TITLE: SOME WARS END
GENRE: Traditional Mystery
Identity theft, computer hacking, and murder—and it’s only Monday.
Cooter Ferry’s top news jockey, Quindley Dempsy is a transplanted Yankee with a penchant for interfering in police investigations and a knack for solving murders. The former embedded war reporter has raised a mountain of cash to build a high-tech rehab clinic for injured combat veterans. When a body drops from the rafters during the clinic’s dedication, Quindley sets out to nail the bastard who killed her best friend—the chief finance officer of her mega-bucks foundation.
The first time I fired a gun, I killed six people—and all I got was a lousy t-shirt. Actually, a shirt and a three-inch titanium screw that holds my right ankle together.
I’m Quindley Dempsy, Eagle 7 News feature reporter, and I’ve learned there are only two rules in deep-pocket fundraising. Rule 1—reel in as much loot as possible at each event, and Rule 2—repeat Rule 1, as needed. I’m a Rule 2 Goddess. Good thing, too. Because my Global Warrior Foundation needs more scratch. That’s why I decided to dangle another money-raising shindig alongside the dedication of our new veteran’s rehabilitation center.

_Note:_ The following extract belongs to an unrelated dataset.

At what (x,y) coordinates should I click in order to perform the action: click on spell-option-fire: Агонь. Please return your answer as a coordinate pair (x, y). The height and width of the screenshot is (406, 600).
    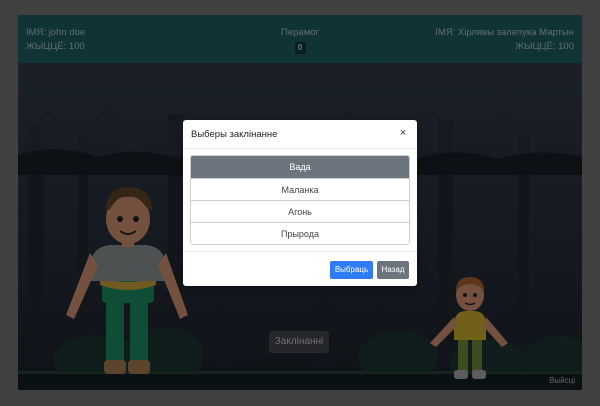
    Looking at the image, I should click on (300, 211).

I funneled a Diet Mountain Dew, held back a belch, and strutted to the microphone. “Ladies and gentlemen.” The gala’s velvety hum subsided. “Your generous contributions made Five Angels a reality.” I swept my arms around the atrium connecting the new rehab clinic with the vets’ medical center. “Tonight, we’re dedicating this miraculous facility. But our work is unfinished.”

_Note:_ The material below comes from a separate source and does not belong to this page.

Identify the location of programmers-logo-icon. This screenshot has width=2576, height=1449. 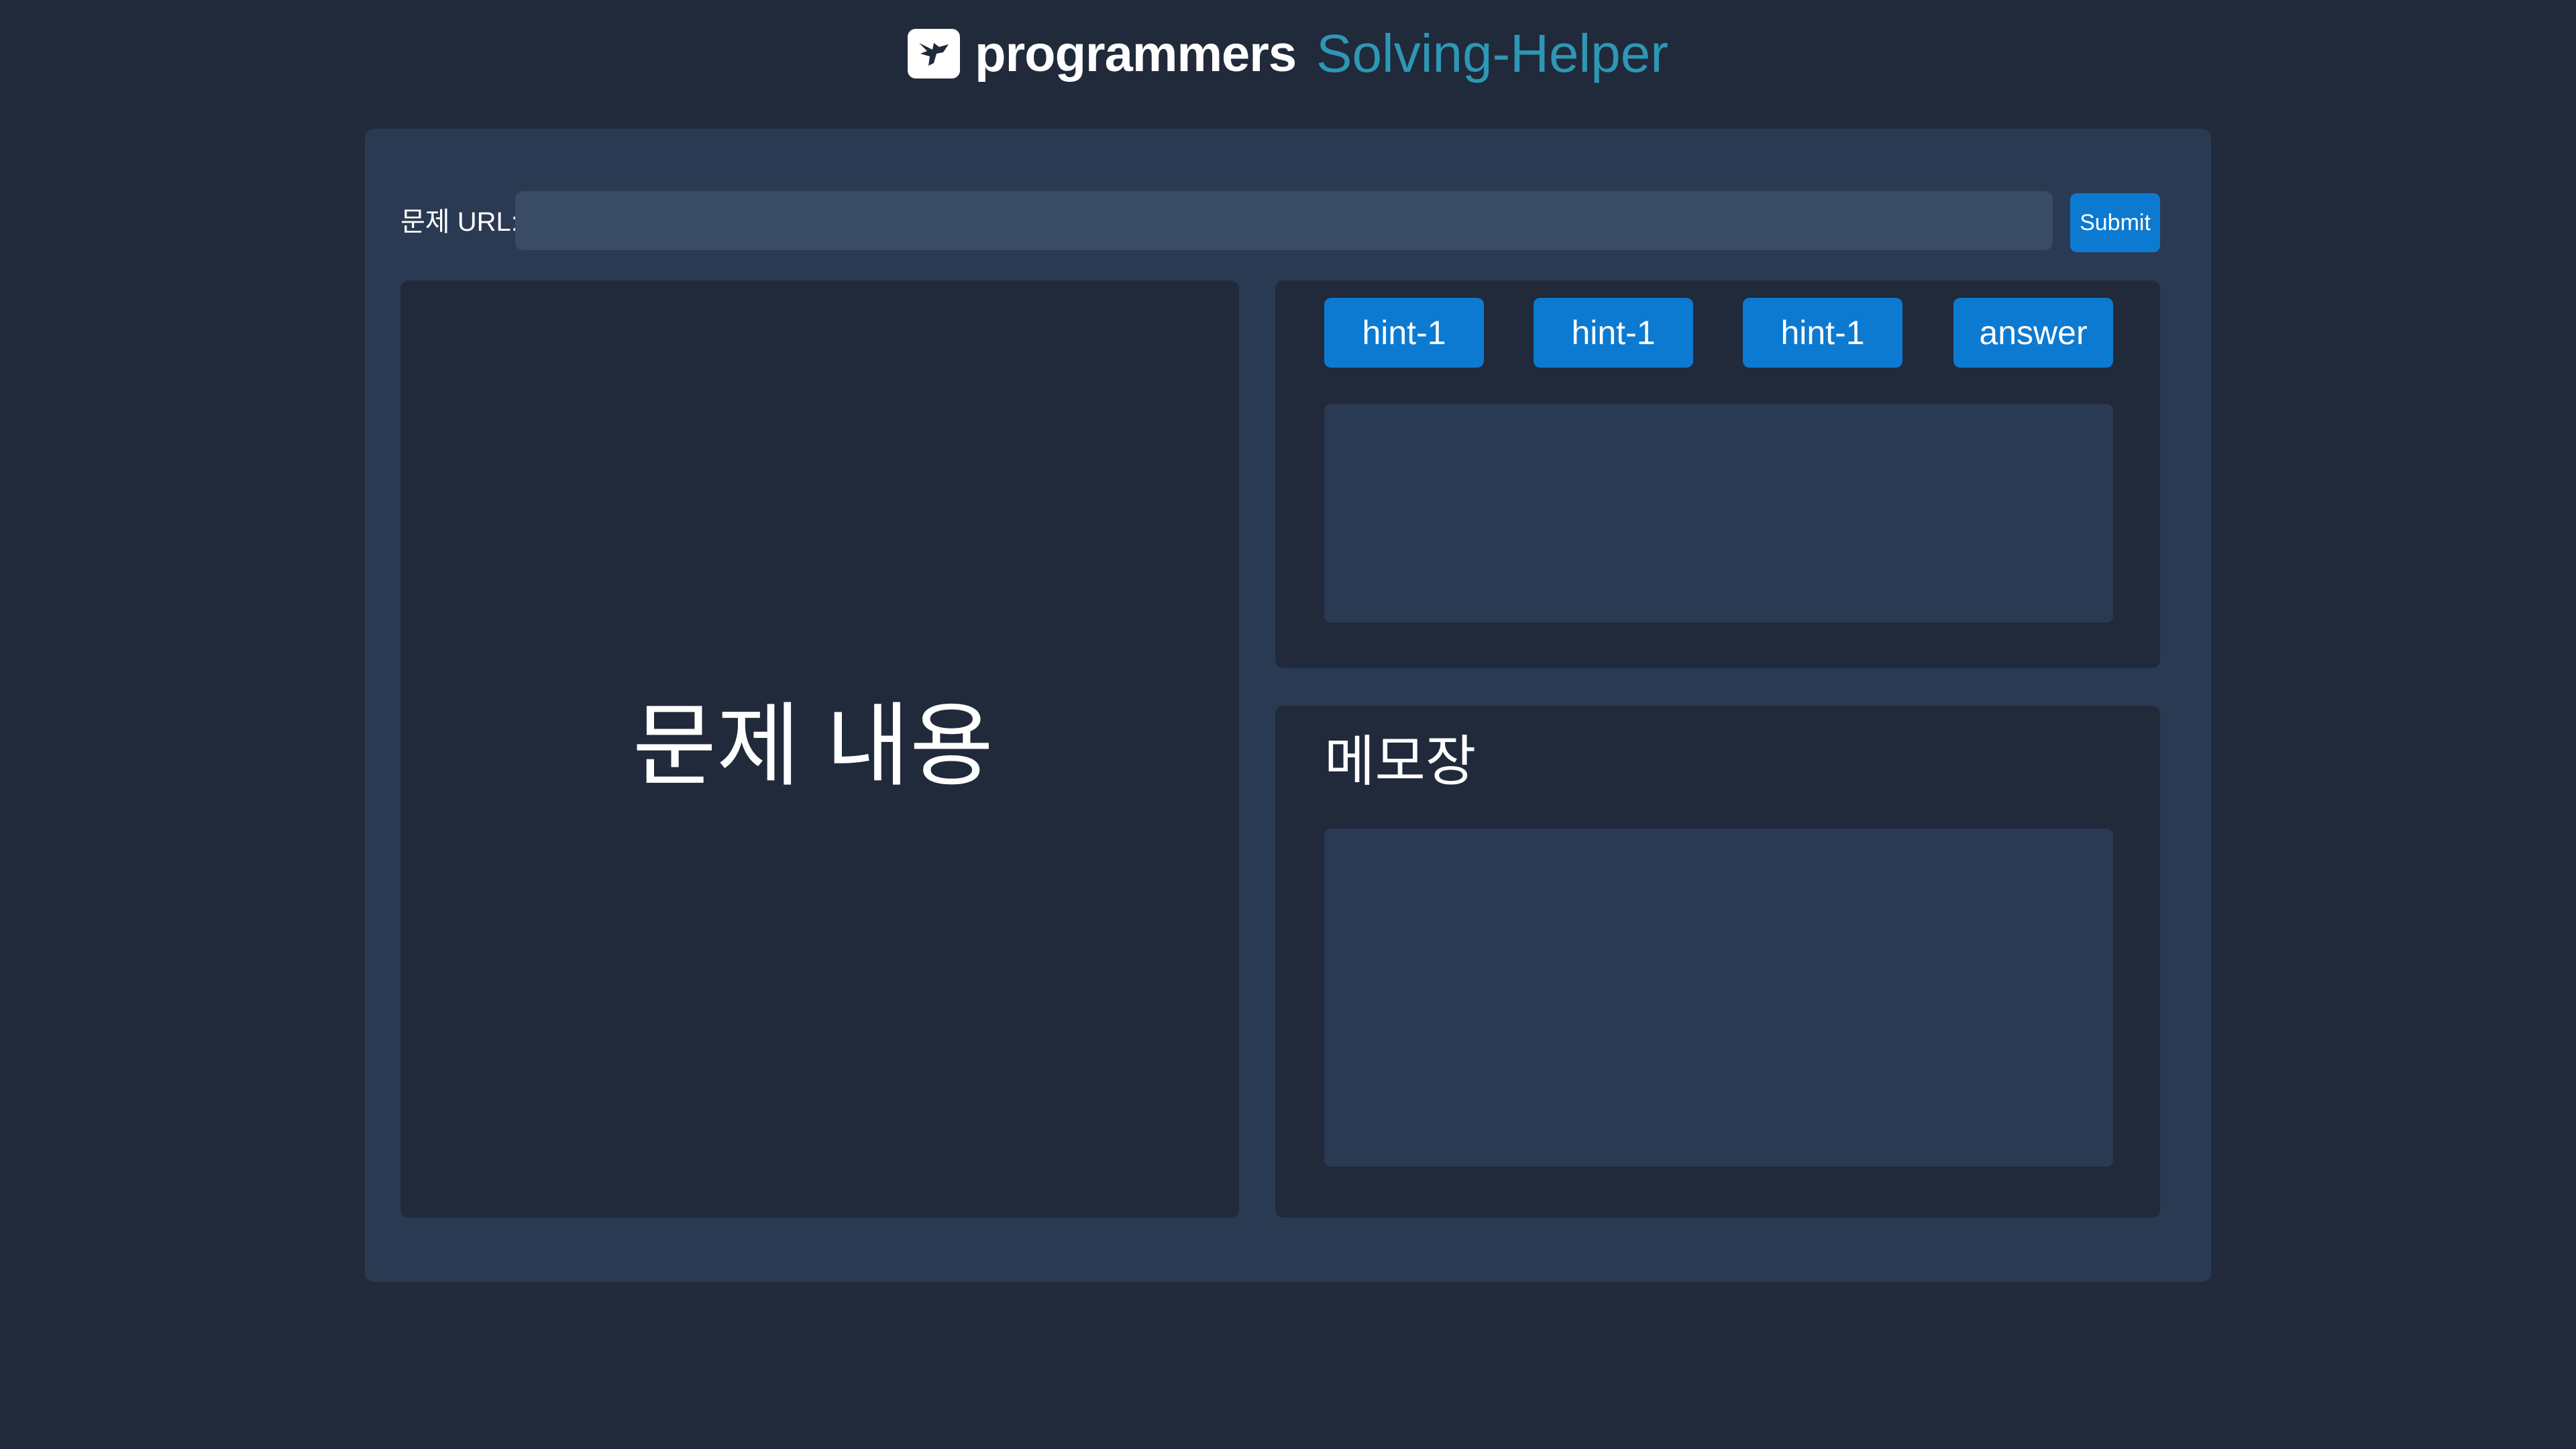
(934, 53).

It was one of those blithe, sultry Lowcountry evenings. Bow-tied waiters, proffering trays of champagne and canapés, slalomed through the crush of moneyed-elite, noted philanthropists, and local celebrities eager to donate to my cause.

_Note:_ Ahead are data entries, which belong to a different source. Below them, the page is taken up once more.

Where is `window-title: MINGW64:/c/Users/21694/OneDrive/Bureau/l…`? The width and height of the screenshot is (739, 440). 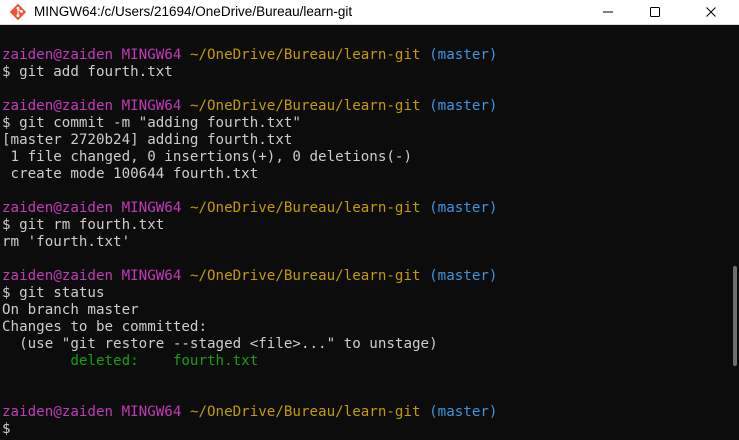
window-title: MINGW64:/c/Users/21694/OneDrive/Bureau/l… is located at coordinates (194, 12).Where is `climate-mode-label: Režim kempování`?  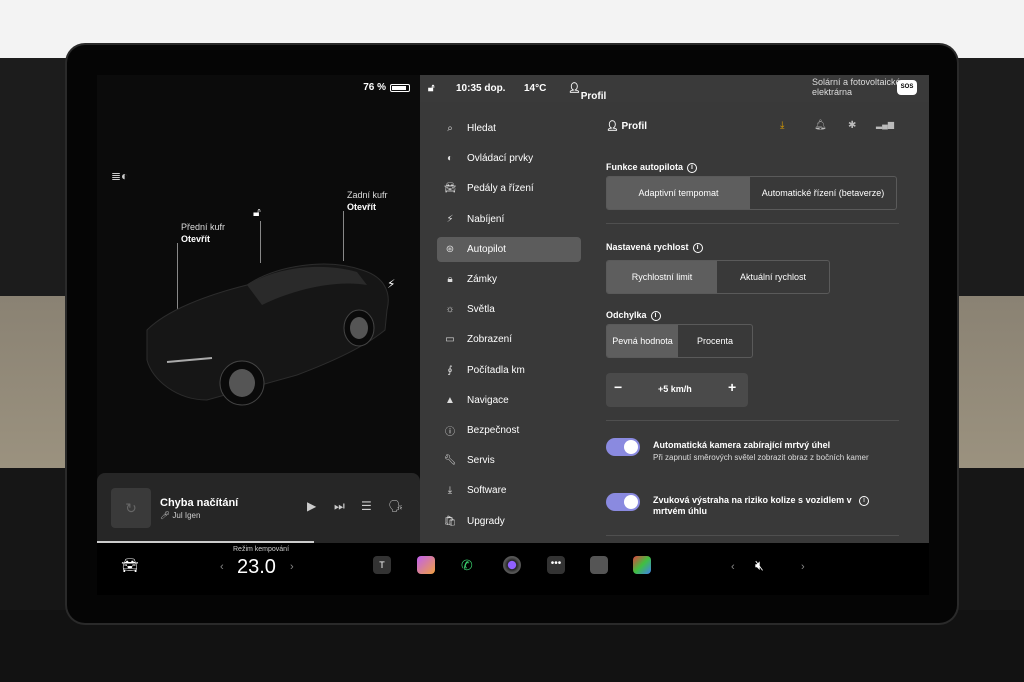
climate-mode-label: Režim kempování is located at coordinates (262, 550).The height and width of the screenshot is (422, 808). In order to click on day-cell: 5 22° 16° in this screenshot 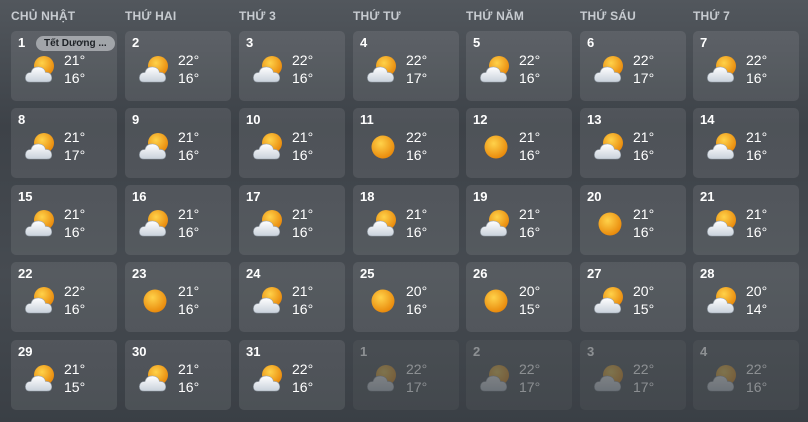, I will do `click(519, 66)`.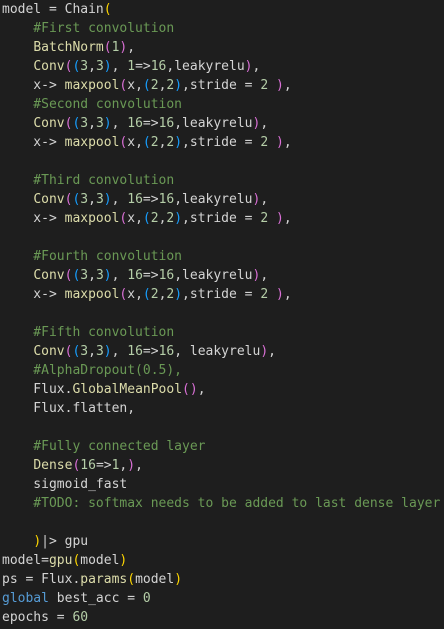  What do you see at coordinates (223, 66) in the screenshot?
I see `code-line: Conv((3,3), 1=>16,leakyrelu),` at bounding box center [223, 66].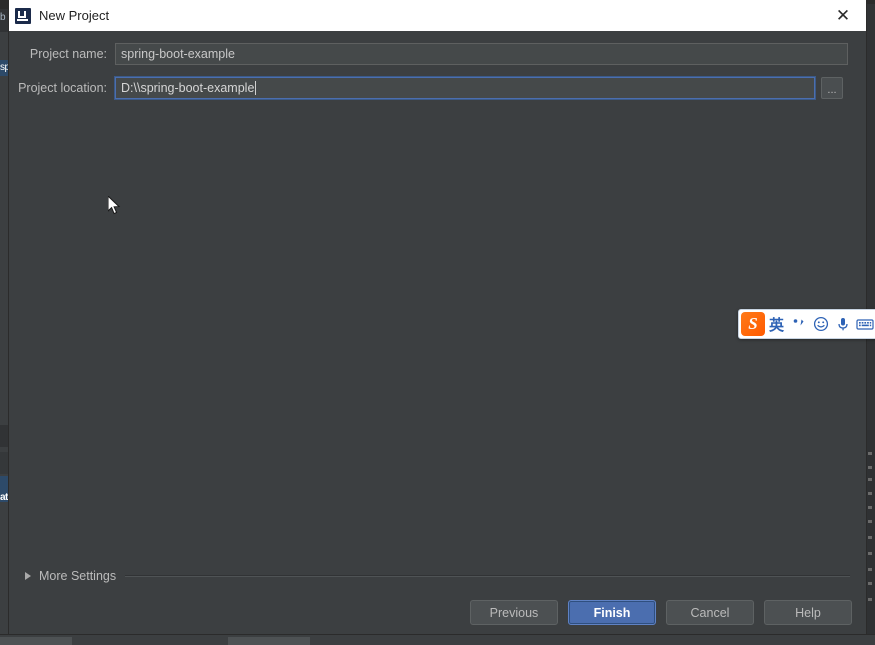  Describe the element at coordinates (4, 498) in the screenshot. I see `ide-sliver-label-2: at` at that location.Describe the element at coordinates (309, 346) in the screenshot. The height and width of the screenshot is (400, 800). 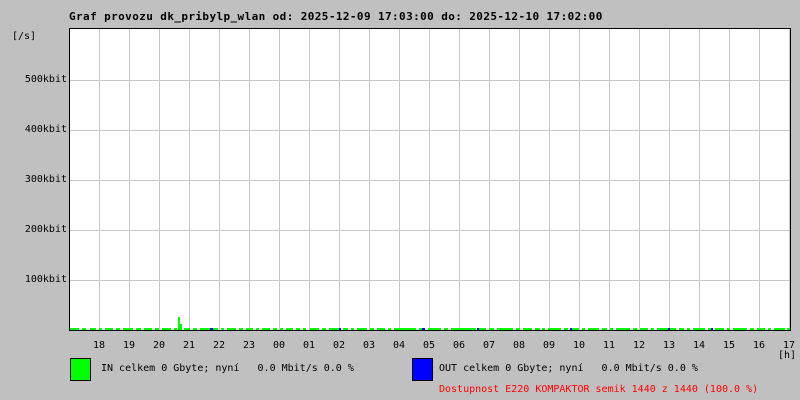
I see `x-axis-label: 01` at that location.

“The war has created a painful and expensive legacy—brain-injured and limbless young bodies—who will challenge our ability to care for them for decades to come. And Government resources for prosthetics and specialized medical attention are at a breaking point. One high-tech leg starts at sixty-thousand dollars. Cheers to each of your two good ones. Now, how many limbs will you buy tonight?”